Application of siRNA to HUVEC suppressed Gal-1 levels by 75% at 48h post-transfection. Knockdown of Gal-1 expression led to a significant increase (86%; 50.6 ± 3.7 compared with 27.2 ± 2.1, p < 0.01, n=5) in the initial capture of lymphocytes to the endothelium and a subsequent increase in cell rolling and adhesion. Basal levels of ICAM-1, VCAM and E-Selectin were higher in transfected cells compared with non-transfected HUVEC, with no significant change in PECAM expression. Levels of ICAM-1 and E-Selectin were increased in all cells after stimulation with TNF-α (4h, 10 ng/ml), while PECAM expression remained unaltered. VCAM-1 expression was increased in both the non-transfected and control transfected cells following TNF-α stimulation whereas levels remained unchanged in Gal-1 siRNA transfected cells.
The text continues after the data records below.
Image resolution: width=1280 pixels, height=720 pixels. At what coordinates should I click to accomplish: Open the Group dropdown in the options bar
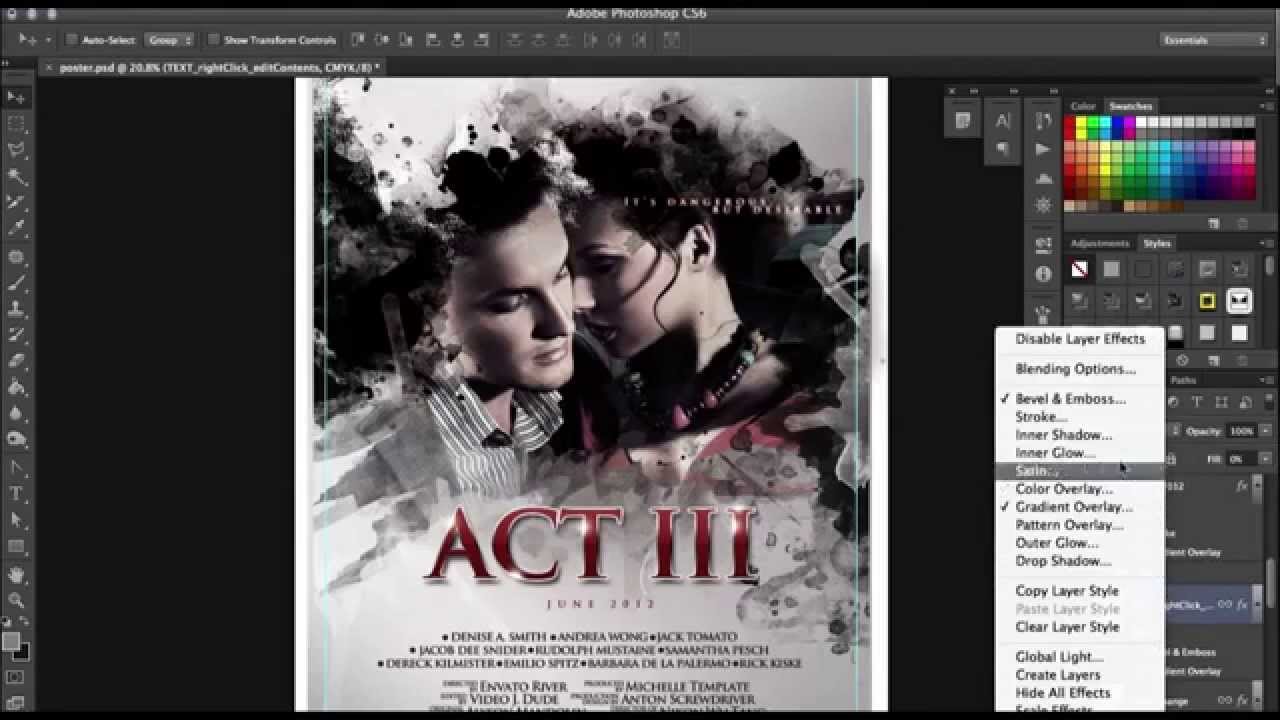[x=168, y=40]
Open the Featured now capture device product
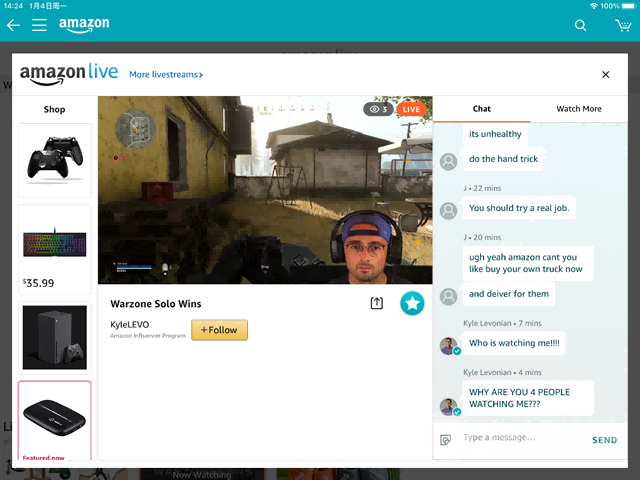Viewport: 640px width, 480px height. point(54,418)
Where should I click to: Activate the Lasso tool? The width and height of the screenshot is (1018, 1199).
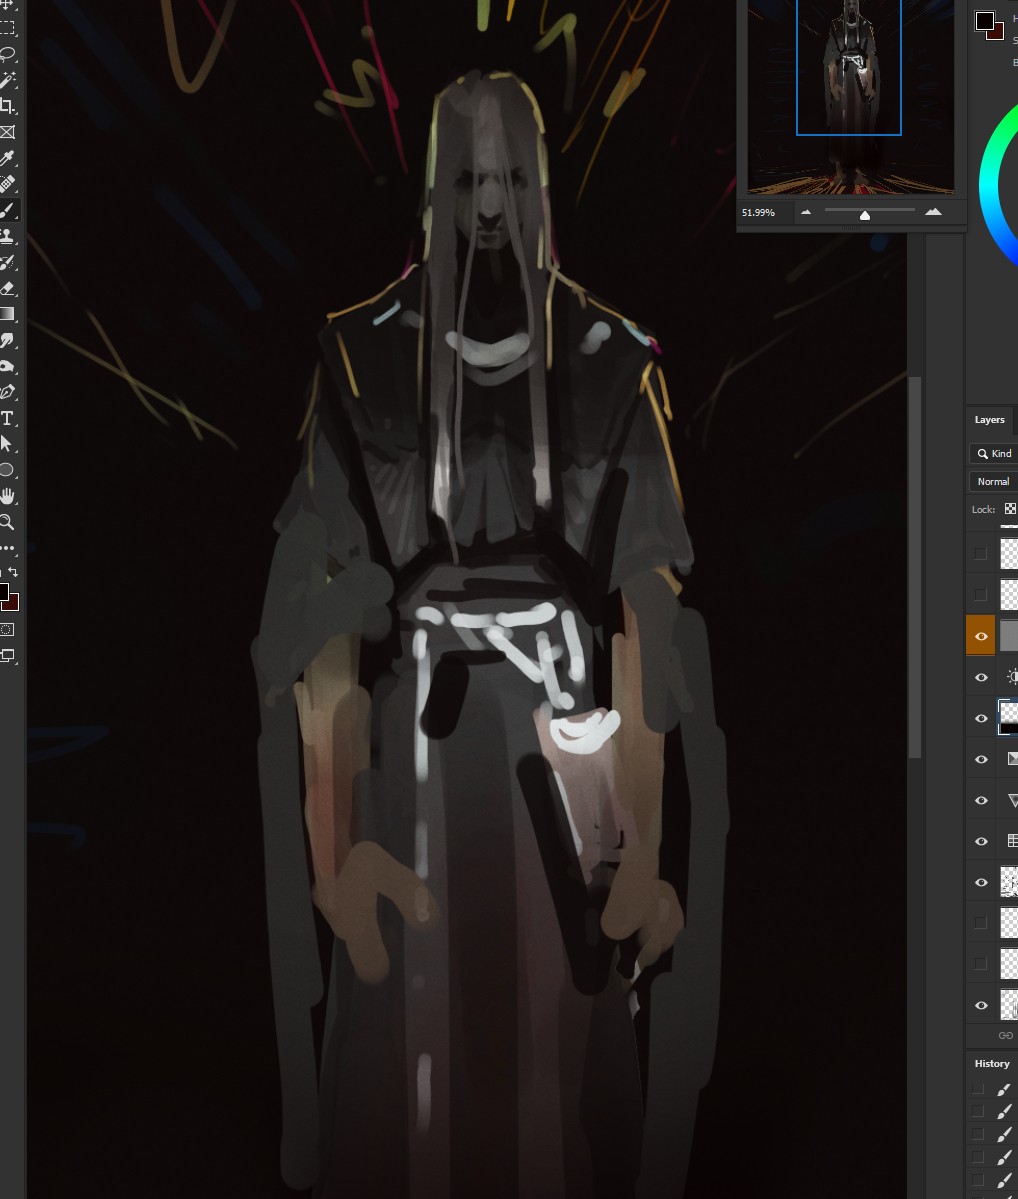pyautogui.click(x=8, y=54)
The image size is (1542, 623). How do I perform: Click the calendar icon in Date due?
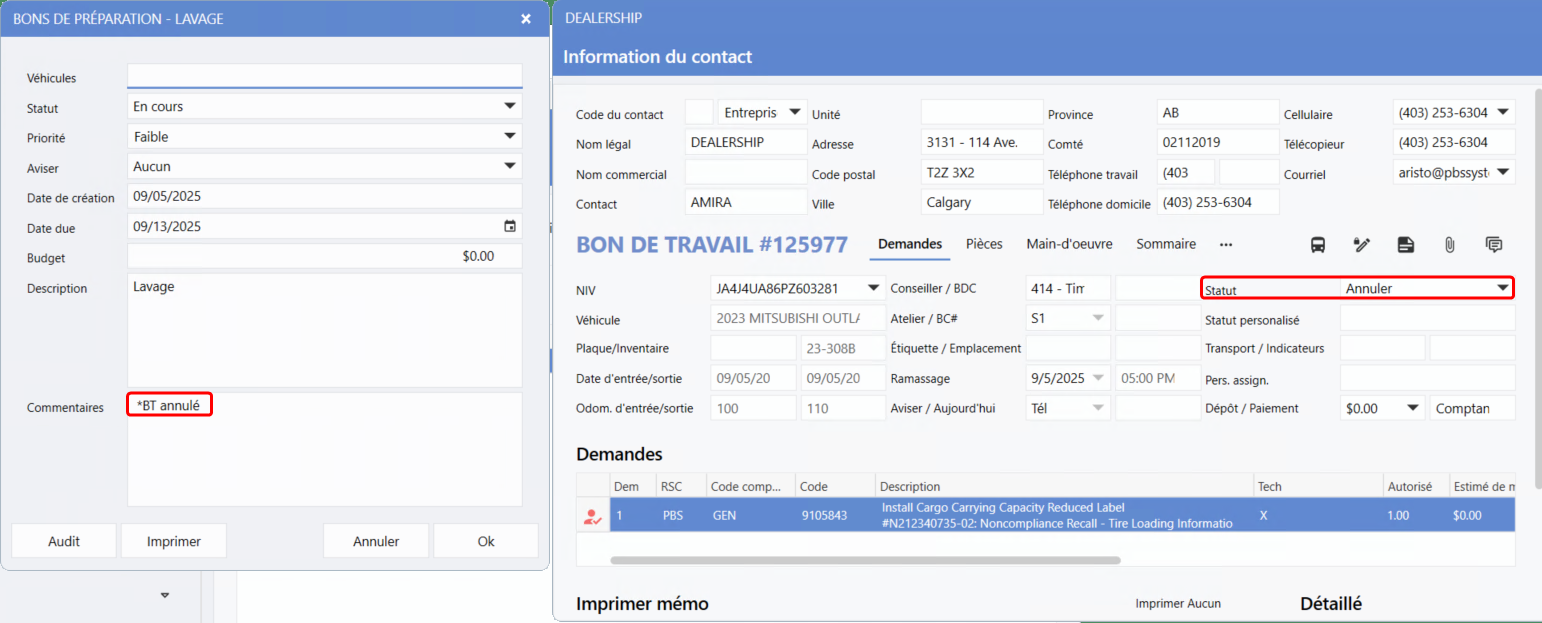510,227
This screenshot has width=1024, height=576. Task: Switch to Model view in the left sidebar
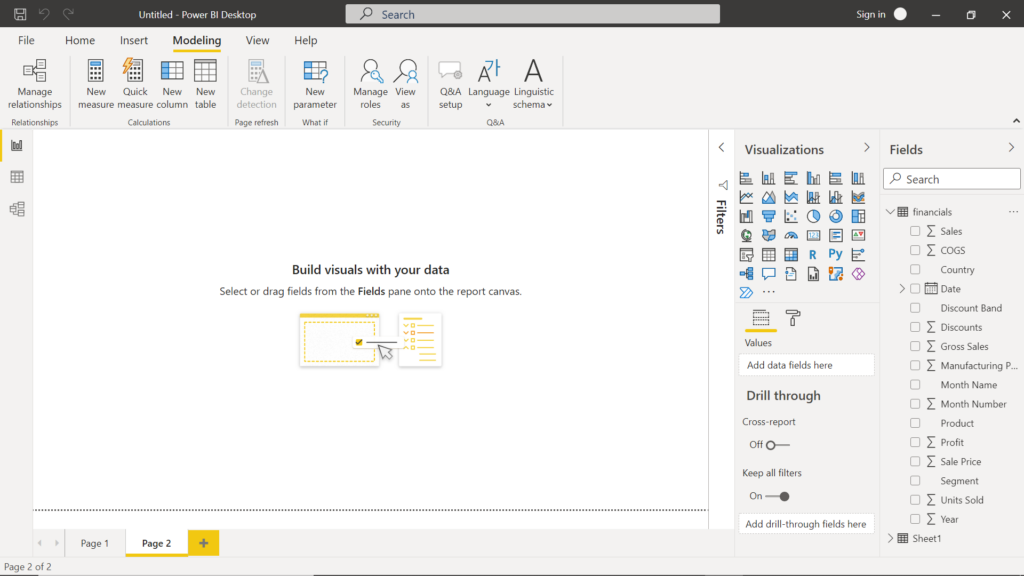tap(16, 208)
These data are strongly indicative that the absence of endothelial Gal-1 augments the initial steps of the inflammatory response. It is likely that the differences observed in adhesion molecule levels post-transfection do not account for these effects of Gal-1 siRNA. In conclusion, knockdown of endothelial Gal-1 increases lymphocyte recruitment under flow, indicating that endogenous Gal-1 may act to limit such recruitment during inflammation. These findings further elucidate some of the anti-inflammatory properties of Gal-1.

La et al. Am J Pathol 163:1505-1515, 2003.

This work was funded by the Research Advisory Board of Bart’s and the London Special Trustees (RAB03/Mres).